Wit & Wisdom: Watered Down Christians

August 27, 2015

Categories: Wit & Wisdom


Billy and Ruth Graham both believed that it is important for Christians to continually fuel their fire for Christ. They both explain the challenge of becoming weak in the faith and choosing to overcome.

 

Watered Down Christians

Our notions of Christ have become watered down, says Billy Graham. We have failed to remember that He was a vigorously active man as well as a spiritual being.
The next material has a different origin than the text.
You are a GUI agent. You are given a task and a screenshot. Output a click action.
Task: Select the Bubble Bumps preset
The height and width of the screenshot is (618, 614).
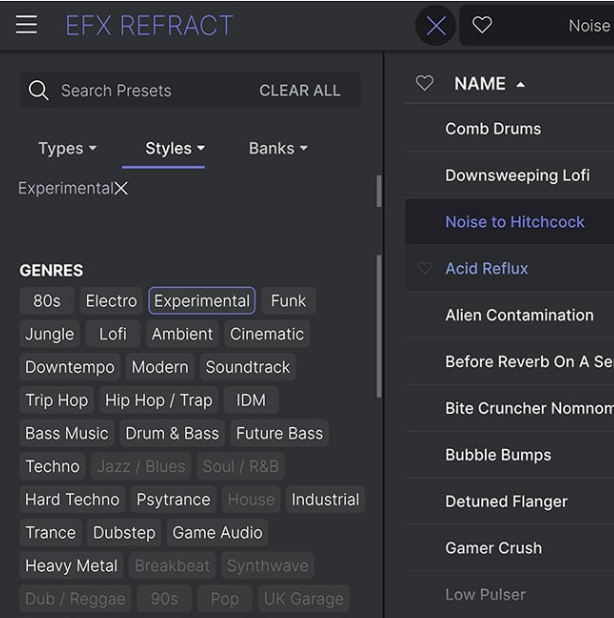point(498,455)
We have limited Christ to the sanctuary, to the temple, to the religious area of our lives. We have not practiced applied Christianity. We have restricted it to a Sunday affair. We worship Him behind thick church walls. We tuck Him away in quiet little recesses. From Sunday to Sunday He is rarely mentioned. We spend very little time reading His Word or praying. We Christians act and live as though Christ were dead.

This kind of Christ will never make an impact on the revolutionary world in which we live. This is not the Christ of the Bible. He is too weal and small; He is irrelevant. The weak, emaciated, impotent Christ of the Church of today bears little resemblance to the Christ who is found in the early Church, which dared to challenge the world and turn it upside down.

from The Wit and Wisdom of Billy Graham

 

Clogged Pens

I shook it. I knocked it gently, sideways on the top of the desk. I licked a piece of paper and wrote carefully in the moisture (I can’t tell you why this works, but it usually does). I repeated each procedure without results. Then I carried the pen to the sink, took it apart, and carefully flushed out the point. Refilling it, I sat down to write.

How like me, I thought with exasperation.

I have mugs full of pens on my desk: ballpoints, felt tips, ink pens—even pencils. But for very fine writing, such as notes in the margin of my Bible, I need a Rapidograph pen. This pen has a needle-fine point and uses India ink, which will not seep through or smear on the thin India paper.

How often when God has needed me and I have been clogged up (too busy or inundated with things—the necessary giving way to the unnecessary). Or I’ve gone dry.

When that happens, I need a “shaking up,” or I need special cleansing. And I need to be filled and refilled and filled again.

There have been times when God has patiently and carefully done just that. There have been other times when He has had to pass me over and pick up a pen that was usable.

But unlike a pen, I do have a choice. I can decide whether or not I remain usable.